**Aim of the exercise**: Return the lines below verbatim, from the line containing "Task: Enable the iOS checkbox" to the line containing "[x=254, y=555]", with both of those lines included.

[Extracted data entries]
**********

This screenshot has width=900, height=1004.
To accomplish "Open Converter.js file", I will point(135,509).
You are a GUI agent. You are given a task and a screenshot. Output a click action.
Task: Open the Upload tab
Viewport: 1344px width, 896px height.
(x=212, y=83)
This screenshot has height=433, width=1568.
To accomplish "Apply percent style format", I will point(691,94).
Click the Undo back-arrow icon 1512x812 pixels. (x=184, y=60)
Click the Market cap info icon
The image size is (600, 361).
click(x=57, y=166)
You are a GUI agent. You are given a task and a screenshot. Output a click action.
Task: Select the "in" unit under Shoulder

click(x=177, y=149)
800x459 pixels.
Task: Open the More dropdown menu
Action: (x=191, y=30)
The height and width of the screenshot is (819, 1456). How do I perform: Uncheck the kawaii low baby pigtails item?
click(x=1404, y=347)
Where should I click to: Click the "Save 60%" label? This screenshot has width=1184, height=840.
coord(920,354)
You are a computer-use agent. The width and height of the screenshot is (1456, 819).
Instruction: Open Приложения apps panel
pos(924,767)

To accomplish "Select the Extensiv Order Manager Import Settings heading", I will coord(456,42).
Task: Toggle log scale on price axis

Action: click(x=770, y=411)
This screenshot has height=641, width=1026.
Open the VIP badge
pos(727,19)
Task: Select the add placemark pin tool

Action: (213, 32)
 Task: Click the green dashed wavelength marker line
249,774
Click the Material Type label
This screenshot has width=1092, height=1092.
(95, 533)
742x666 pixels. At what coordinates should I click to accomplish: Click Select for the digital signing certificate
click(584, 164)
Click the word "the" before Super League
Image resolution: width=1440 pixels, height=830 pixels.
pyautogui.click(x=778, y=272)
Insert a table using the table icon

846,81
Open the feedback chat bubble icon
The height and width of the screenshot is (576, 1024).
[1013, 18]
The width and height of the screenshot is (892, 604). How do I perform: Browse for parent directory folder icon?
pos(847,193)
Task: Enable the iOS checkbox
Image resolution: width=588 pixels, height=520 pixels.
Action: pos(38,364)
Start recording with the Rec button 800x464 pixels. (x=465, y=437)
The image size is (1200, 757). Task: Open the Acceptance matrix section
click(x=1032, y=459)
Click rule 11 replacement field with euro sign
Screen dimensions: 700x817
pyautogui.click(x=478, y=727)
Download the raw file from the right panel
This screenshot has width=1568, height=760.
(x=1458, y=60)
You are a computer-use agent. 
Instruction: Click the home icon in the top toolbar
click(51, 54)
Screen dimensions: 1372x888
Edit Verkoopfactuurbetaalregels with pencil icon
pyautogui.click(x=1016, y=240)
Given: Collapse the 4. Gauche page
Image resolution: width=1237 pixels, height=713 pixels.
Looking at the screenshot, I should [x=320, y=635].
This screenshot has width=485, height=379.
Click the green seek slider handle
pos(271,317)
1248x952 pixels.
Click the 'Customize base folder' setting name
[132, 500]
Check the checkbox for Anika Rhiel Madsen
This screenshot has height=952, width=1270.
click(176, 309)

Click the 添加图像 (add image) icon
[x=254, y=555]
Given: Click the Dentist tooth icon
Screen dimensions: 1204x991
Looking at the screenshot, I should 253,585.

**********

**Completed exercise**:
Task: Enable the iOS checkbox
Image resolution: width=588 pixels, height=520 pixels.
Action: pos(38,364)
Start recording with the Rec button 800x464 pixels. (x=465, y=437)
The image size is (1200, 757). Task: Open the Acceptance matrix section
click(x=1032, y=459)
Click rule 11 replacement field with euro sign
Screen dimensions: 700x817
pyautogui.click(x=478, y=727)
Download the raw file from the right panel
This screenshot has width=1568, height=760.
(x=1458, y=60)
You are a computer-use agent. 
Instruction: Click the home icon in the top toolbar
click(51, 54)
Screen dimensions: 1372x888
Edit Verkoopfactuurbetaalregels with pencil icon
pyautogui.click(x=1016, y=240)
Given: Collapse the 4. Gauche page
Image resolution: width=1237 pixels, height=713 pixels.
Looking at the screenshot, I should [x=320, y=635].
This screenshot has width=485, height=379.
Click the green seek slider handle
pos(271,317)
1248x952 pixels.
Click the 'Customize base folder' setting name
[132, 500]
Check the checkbox for Anika Rhiel Madsen
This screenshot has height=952, width=1270.
click(176, 309)

Click the 添加图像 (add image) icon
[x=254, y=555]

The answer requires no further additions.